There are several approaches to unearth the origin of the Arabian breed. One of them is through DNA analysis, another is by archaeological findings. Both seem to come to the same result: The Arabian breed originated in what we know today as Syria.
For his dissertation, Dr Khanshour of Texas A&M University analyzed the genetic structure of 537Arabian horses from seven populations (Middle Eastern as well as Western populations) by using microsatellites. Further, he sequenced the whole mtDNA D-loop of 251 Arabian horses. The results consistently showed higher levels of diversity within the Middle Eastern populations compared to the Western populations. Native populations from the Middle East, such as Syrian, represented a hot spot of genetic diversity. Typically, geographical centres of origin show the greatest genetic variation, therefore an area in and around Syria might be most likely the centre of origin for the Arabian breed, before it spread to Egypt, to Saudi Arabia and other areas, whose populations have only a portion of this variation.
Since thousands of years, the “Levante” (Eastern Mediterranean) has been a melting pot of different cultures with centres of commerce and crossing points of trade routes, such as the silk road, incense road, etc. Along these routes, religion, trade and technology have spread. Further, the domestication centre of the horse is supposed to be in the Eurasian plains some time after 4000 BC, from where the horse has likely been brought either as beast of burden or as merchandise along these trade routes to the Levante. A small horse sculpture was discovered by a team of the University of Chicago at Tell Es-Sweyhat, a site on the Euphrates River in northern Syria (ancient Mesopotamia), dated to about 2300 BC; it is the oldest known figure of a domesticated horse.

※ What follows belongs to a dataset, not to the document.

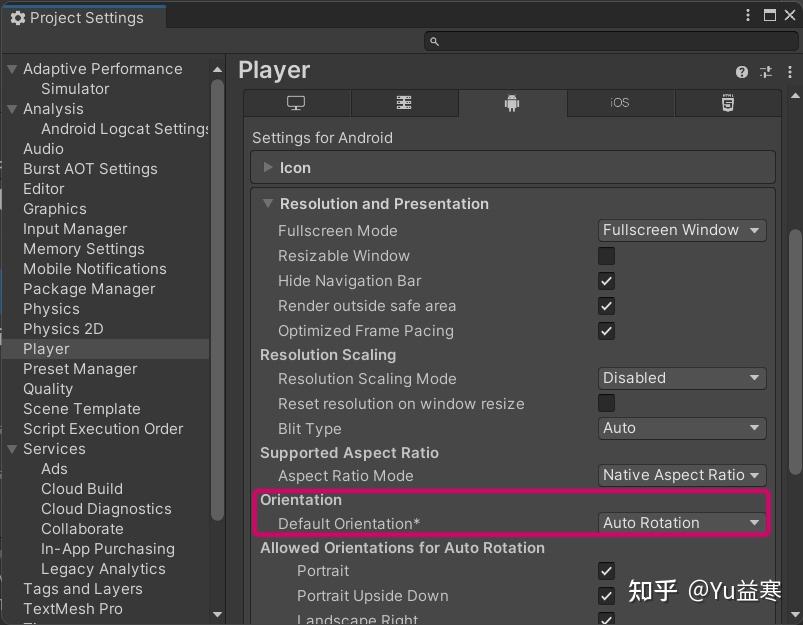Viewport: 803px width, 625px height.
Task: Open the window's three-dot menu
Action: click(x=746, y=16)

According to Dr Sandra Olsen, a zooarchaeologist and curator at the Biodiversity Institute and Natural History Museum at the University of Kansas, during the New Kingdom, the Egyptian Empire stretched up into this area (Levante), and there are records of Thutmose III (1479-1425 BCE) bringing horses and chariots back from Syria as war booty. By the time of Amenophis II (1427-1401 BCE), Arabian horses were commonly depicted in Egyptian tomb paintings. The earliest petroglyphs in Saudi Arabia that show equines with Arabian features date to between 800 BCE and 200 CE, based on associated inscriptions. Therefore it appears, that the archaeological record supports the genetic findings that Syria and surrounding areas are the most likely source for the Arabian breed.
The Strains Disenchanted
Another interesting aspect of Dr. Khanshours research is, that it revealed no evidence that the Arabian horse breed has clear subdivisions depending on the traditional maternal based strain classification system. It appears that the strains (Hadbah, Hamadaniah, Dahmah, Koheilah, Obeyah, Saklawiah, and Muniqui) need to be seen in a socio-historical context rather than bearing any genetic basis.